Message  Lucy "Lucky" Prissy le Lun 22 Mai 2017 - 6:53


L’holo-technologie est un truc qui m’impressionnera toujours. J’avais huit ou neuf ans, maximum dix, quand Stark Industries l’a inventée et, même si elle est encore loin de se retrouver dans les ménages des classes moyennes, elle fait incontestablement parti de l’imaginaire collectif en guise de preuve que notre monde est digne de la science-fiction. A y réfléchir, c’était vrai que si le commun restait commun, la plupart des organisations de super-sécurité pouvaient inspirer les auteurs de SF : extra-terrestres, technologies avancées, voyage dans l’espace et dans d’autres univers… y’avait à boire, à manger et à rêver. Après, ça restait dans des cercles assez fermés que tout le monde n’avait pas la chance de squatter. Heureusement, j’étais moi.

Une moi qui observe l’une des rares personnes à être suffisamment petite pour faire à peu prêt ma taille, enfin il me semble, et qui est très occupée avec la technologie suscitée. J’observe un instant les hologrammes d’une planète contenant un grand animal munis de deux cornes recourbées sur le sommet du crâne et d’une épaisse fourrure brune, sorte de mélange entre un bison et un bélier mais avec des poils plats, mais franchement les interactions avec la technologie m’attirent plus que la bestiole. Après, je n’en reste pas moins curieuse même si le principal sentiment va vers cette personne enfin à ma taille. Par contre, elle semble beaucoup plus fine et légère mais les sangles de son armure composite blanche et bleue doivent accentuer cette impression. Classe dans tous les cas, tant pour la complémentarité de couleur que pour l’esthétique mélangeant armure légère et manteau long de combat. Les segments doivent permettre de ne subir aucune gêne quelque soit le mouvement, même au niveau du corps, tandis que les renforts sont stratégiques aux niveaux des avant-bras et des mains.

Pour être encore en recherche d’une tenue d’intervention désormais que je tâchais de varier de fringues pour tenter un peu de hacking social plutôt que de toujours marquer mon origine banlieusarde, je savais observer et raisonner les composantes d’un "costume" héroïque. Je buggais toujours un peu sur l’idée de Molécule Instable inventée par Reed Richard, l’instabilité moléculaire étant plus prompte à un réchauffement se terminant par une explosion à mes yeux et la molécule devait être plutôt adaptative aux conditions rencontrées, mais les équipements plus "simples" m’étaient plus accessibles à conceptualiser. Après, il était parfaitement possible et même probable que le costume de Liara-Soni contienne des technologies insoupçonnées à l’œil nu mais, comme avec la molécule suscitée, je faisais à mon petit niveau.

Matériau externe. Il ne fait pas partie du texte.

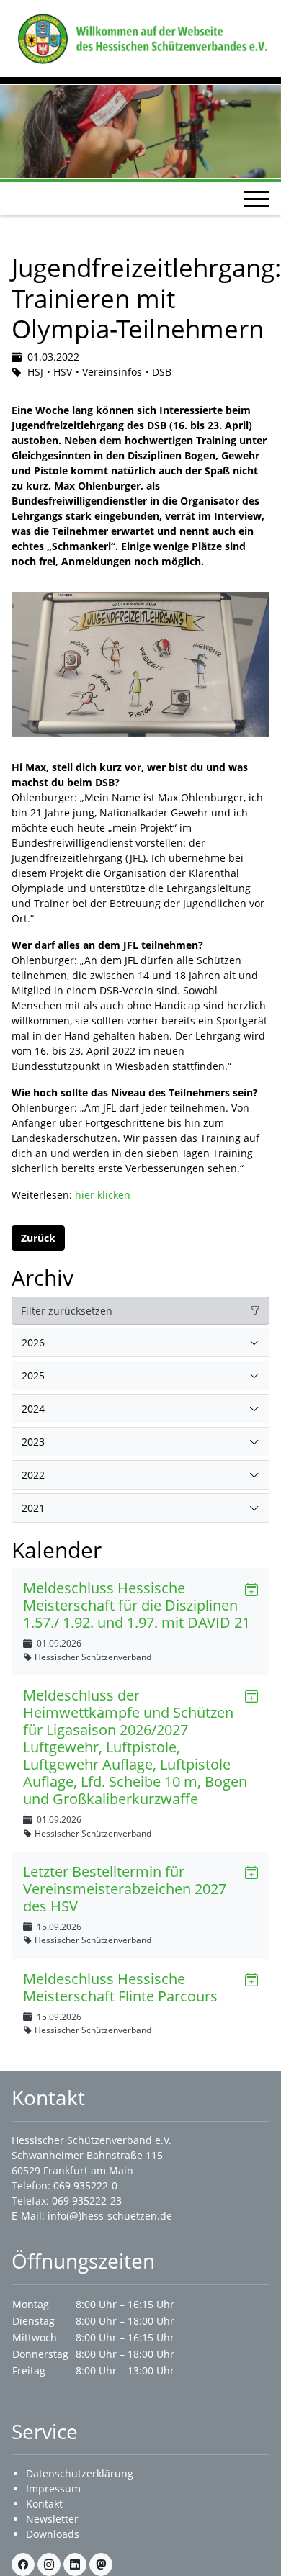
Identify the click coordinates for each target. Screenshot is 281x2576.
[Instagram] (49, 2564)
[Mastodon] (100, 2564)
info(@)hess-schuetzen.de (110, 2216)
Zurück (38, 1238)
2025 (33, 1375)
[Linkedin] (74, 2564)
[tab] (140, 1342)
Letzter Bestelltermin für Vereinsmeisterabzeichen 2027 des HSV (124, 1889)
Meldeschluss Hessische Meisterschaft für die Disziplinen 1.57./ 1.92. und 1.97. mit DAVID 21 (136, 1605)
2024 (33, 1408)
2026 (33, 1342)
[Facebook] (23, 2564)
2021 (33, 1508)
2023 (33, 1442)
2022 (33, 1475)
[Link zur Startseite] (140, 37)
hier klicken (102, 1195)
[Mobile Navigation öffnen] (256, 199)
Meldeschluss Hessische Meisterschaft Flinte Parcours (120, 1987)
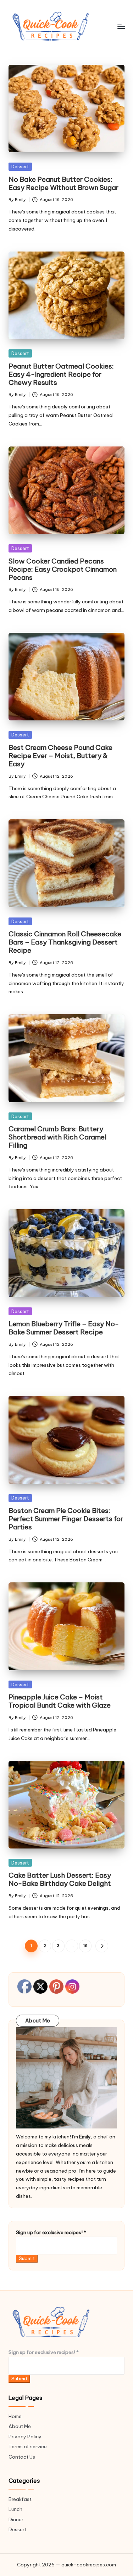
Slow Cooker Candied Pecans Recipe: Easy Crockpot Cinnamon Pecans (63, 569)
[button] (101, 1946)
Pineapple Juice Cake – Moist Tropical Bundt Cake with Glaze (60, 1701)
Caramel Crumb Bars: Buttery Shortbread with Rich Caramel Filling (57, 1137)
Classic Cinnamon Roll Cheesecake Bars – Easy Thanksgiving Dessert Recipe (65, 942)
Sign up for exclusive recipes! (51, 2232)
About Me (20, 2426)
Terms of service (28, 2446)
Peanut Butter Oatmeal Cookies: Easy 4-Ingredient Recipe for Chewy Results (61, 374)
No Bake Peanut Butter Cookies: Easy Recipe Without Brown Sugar (63, 183)
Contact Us (22, 2457)
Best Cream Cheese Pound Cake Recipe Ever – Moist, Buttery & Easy (60, 755)
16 (85, 1945)
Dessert (20, 166)
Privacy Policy (25, 2436)
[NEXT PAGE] (101, 1946)
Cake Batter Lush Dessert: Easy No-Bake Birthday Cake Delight (60, 1879)
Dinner (16, 2519)
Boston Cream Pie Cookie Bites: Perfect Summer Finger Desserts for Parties (66, 1518)
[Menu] (120, 26)
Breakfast (20, 2499)
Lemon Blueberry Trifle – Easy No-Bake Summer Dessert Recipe (64, 1327)
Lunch (15, 2509)
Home (15, 2416)
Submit (27, 2258)
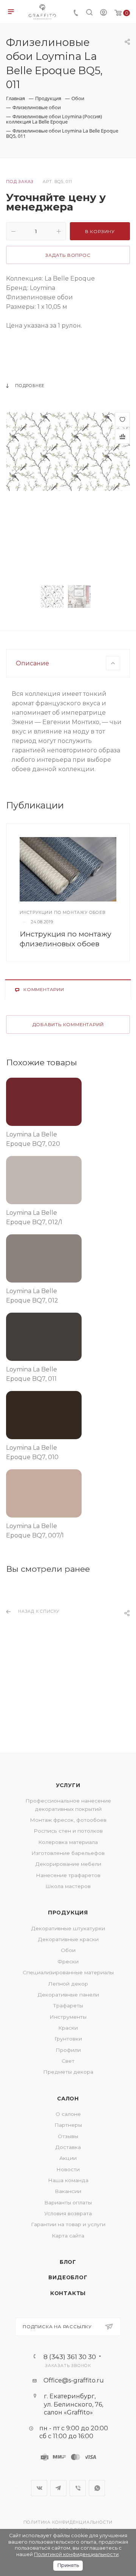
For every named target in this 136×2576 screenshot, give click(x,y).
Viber (78, 2488)
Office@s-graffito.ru (73, 2380)
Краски (68, 2028)
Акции (68, 2158)
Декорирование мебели (68, 1864)
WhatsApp (97, 2488)
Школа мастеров (68, 1886)
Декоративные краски (68, 1939)
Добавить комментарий (68, 1024)
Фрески (68, 1961)
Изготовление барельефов (68, 1853)
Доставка (68, 2147)
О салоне (68, 2114)
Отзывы (68, 2136)
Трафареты (68, 2006)
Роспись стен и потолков (68, 1831)
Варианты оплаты (68, 2202)
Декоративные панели (68, 1995)
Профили (68, 2050)
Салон (68, 2099)
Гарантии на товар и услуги (68, 2224)
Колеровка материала (68, 1842)
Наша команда (68, 2180)
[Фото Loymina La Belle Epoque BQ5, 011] (68, 451)
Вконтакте (39, 2488)
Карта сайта (68, 2236)
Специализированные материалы (68, 1972)
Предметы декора (68, 2072)
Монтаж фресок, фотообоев (68, 1820)
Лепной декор (68, 1984)
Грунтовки (68, 2039)
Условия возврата (68, 2213)
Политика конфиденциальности (68, 2522)
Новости (68, 2169)
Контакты (68, 2293)
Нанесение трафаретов (68, 1875)
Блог (68, 2262)
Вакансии (68, 2191)
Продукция (68, 1913)
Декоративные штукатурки (68, 1928)
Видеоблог (67, 2277)
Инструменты (68, 2017)
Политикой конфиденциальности (76, 2554)
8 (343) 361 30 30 (69, 2356)
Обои (68, 1950)
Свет (68, 2061)
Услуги (68, 1785)
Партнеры (68, 2125)
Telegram (58, 2488)
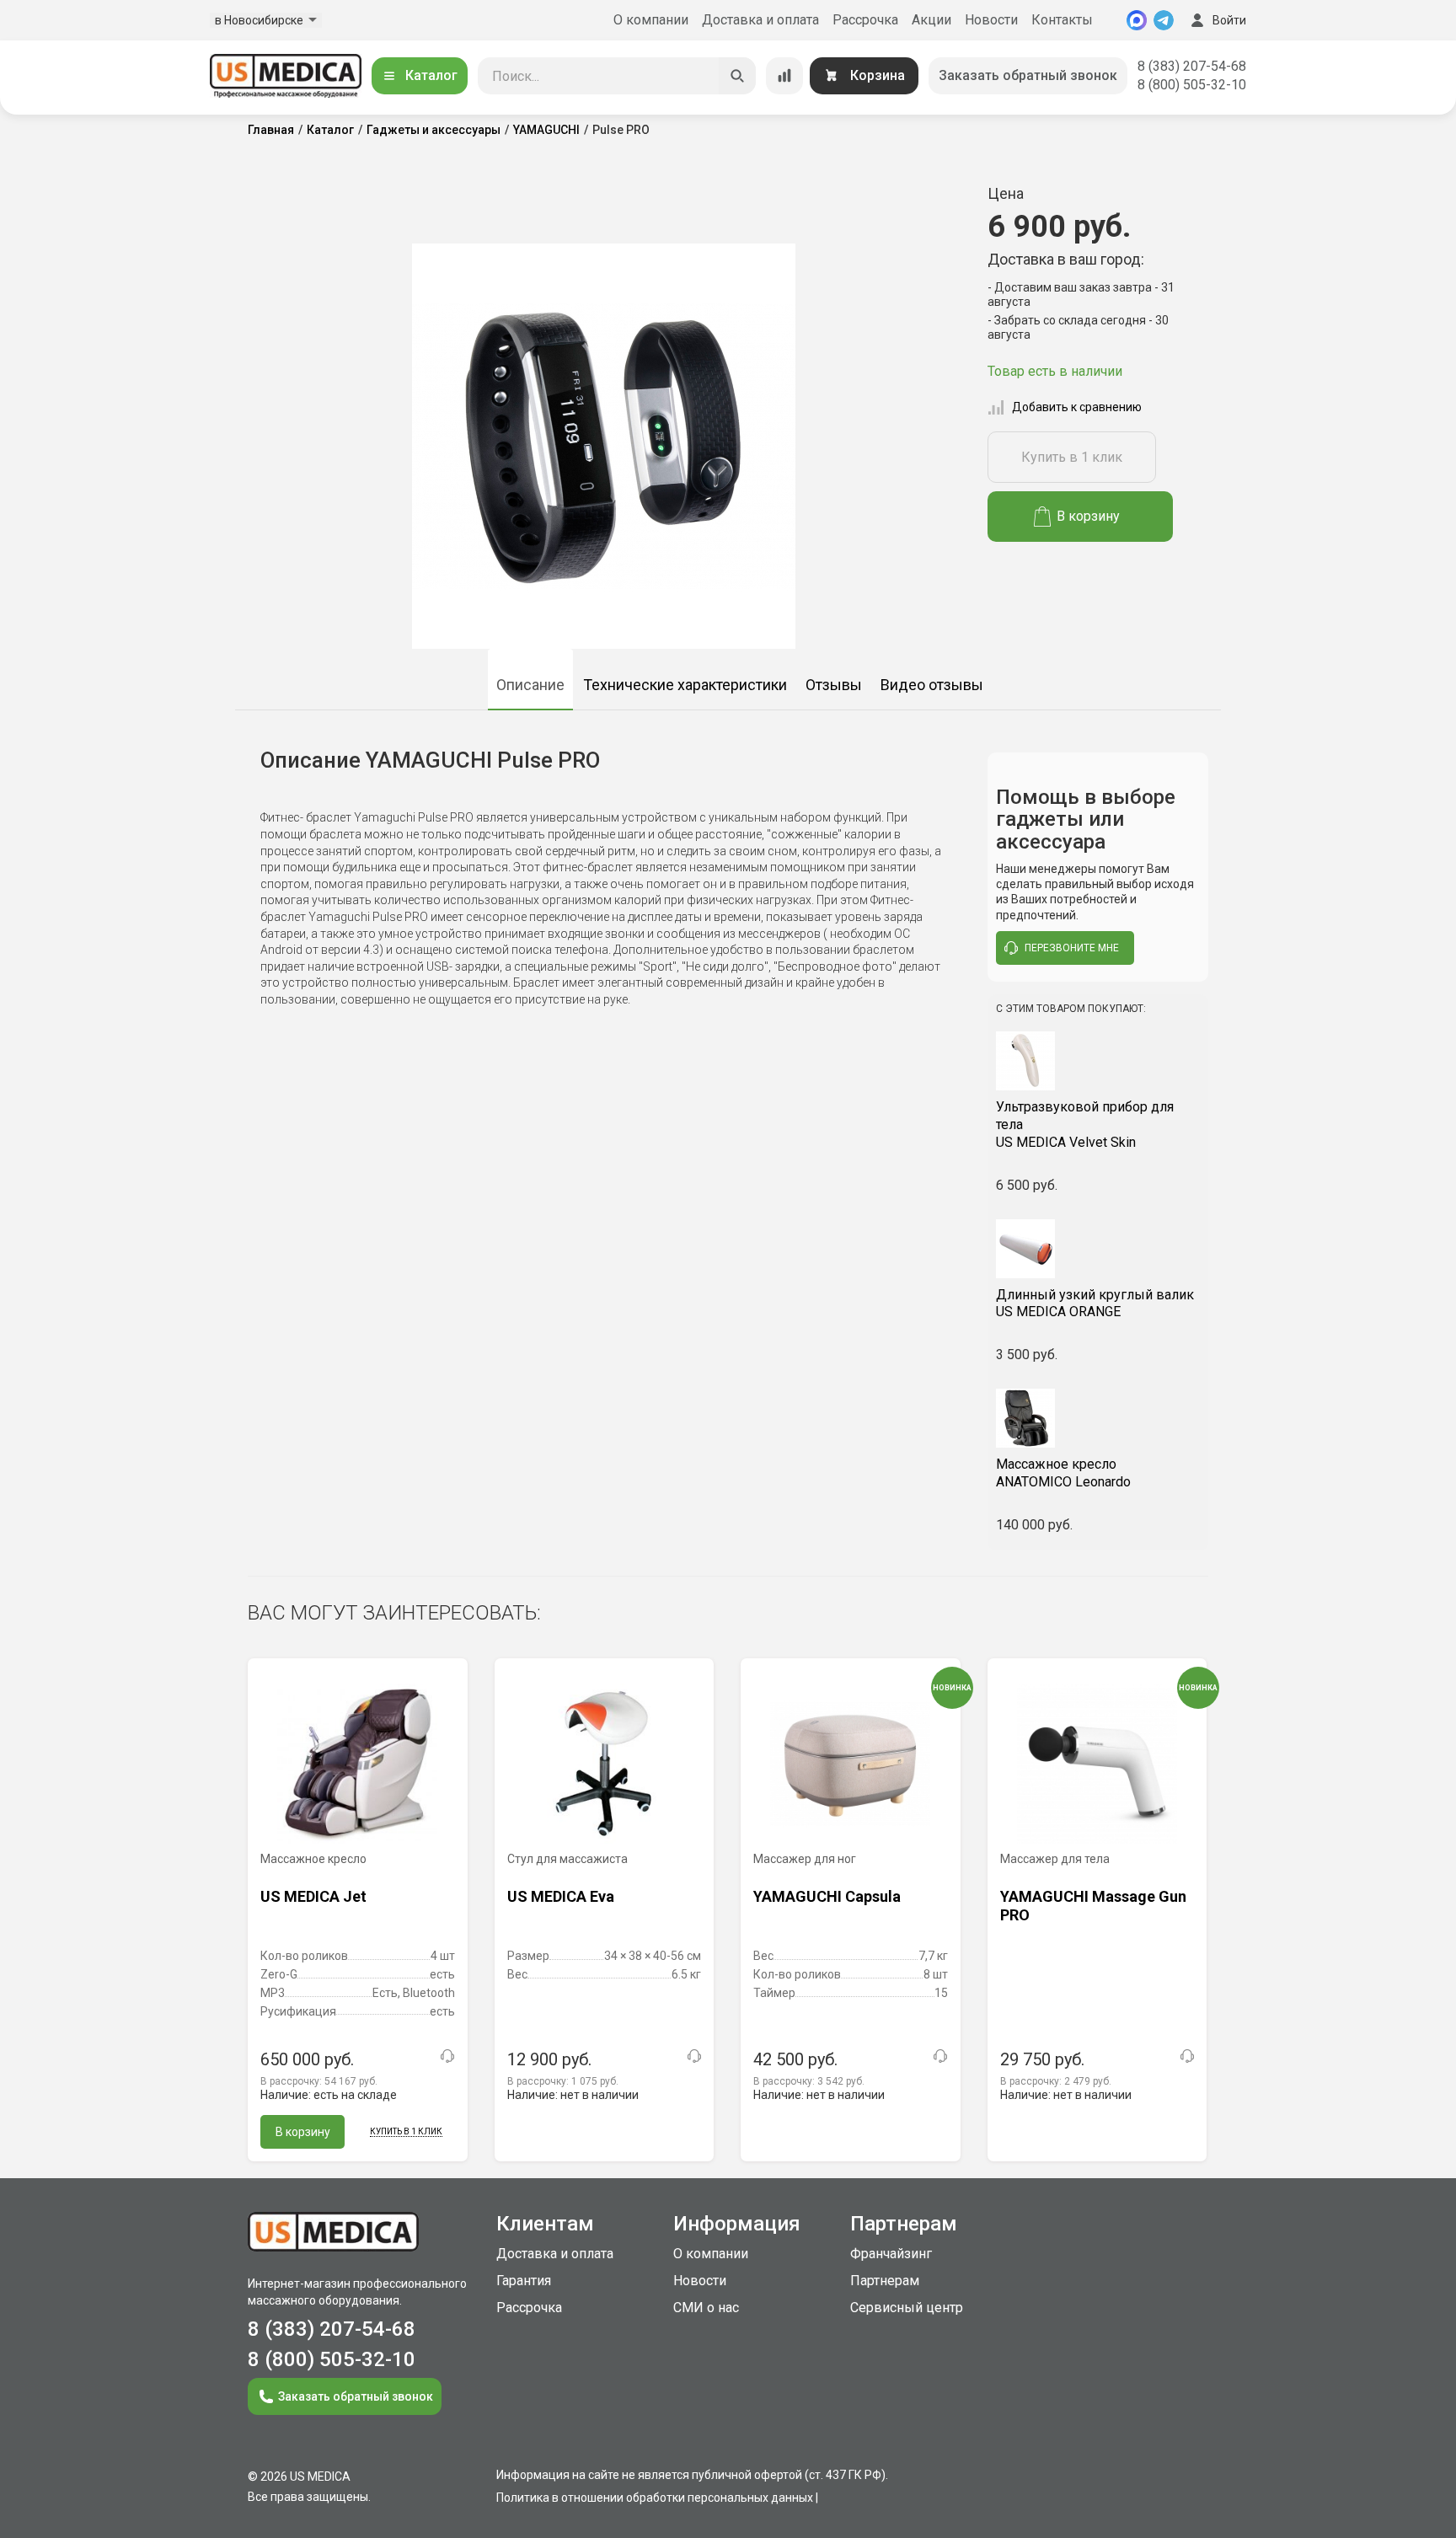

Petit niveau qui me conduit d’ailleurs, désormais que je détaille son visage, à trouver un surnom plus pertinent et j’espère moins vexant que le Stroumfette qu’on lui a déjà fait : LS. Pour Liara-Soni d’une part et pour La Seiche d’autre part, vu que ses cheveux sont comme les petits tentacules d’une sèche. Bon, l’association d’idée risque d’être vexante quand même malgré que les seiches soient des animaux géniaux. Des scientifiques ont réussi à leur apprendre à écrire et sans utiliser leur encre ! Elles ont les mêmes capacités de camouflages que les pieuvres et c’est ainsi qu’elles ont pu écrire des lettres, sur leur propre épiderme. Elles s’adaptent bien à la dégradation des fonds marins et ont un côté Cthulhu-Cthulhu-da-da-da que je trouve assez sympa. Après, je suis pas certaine que je serais capable de convaincre que ce surnom est positif… mais comme la rencontre réclame des bonnes manières, il ne sera probablement pas question de surnom. Ma Chance m’évite un moment de solitude pour m’en offrir un autre cela dit.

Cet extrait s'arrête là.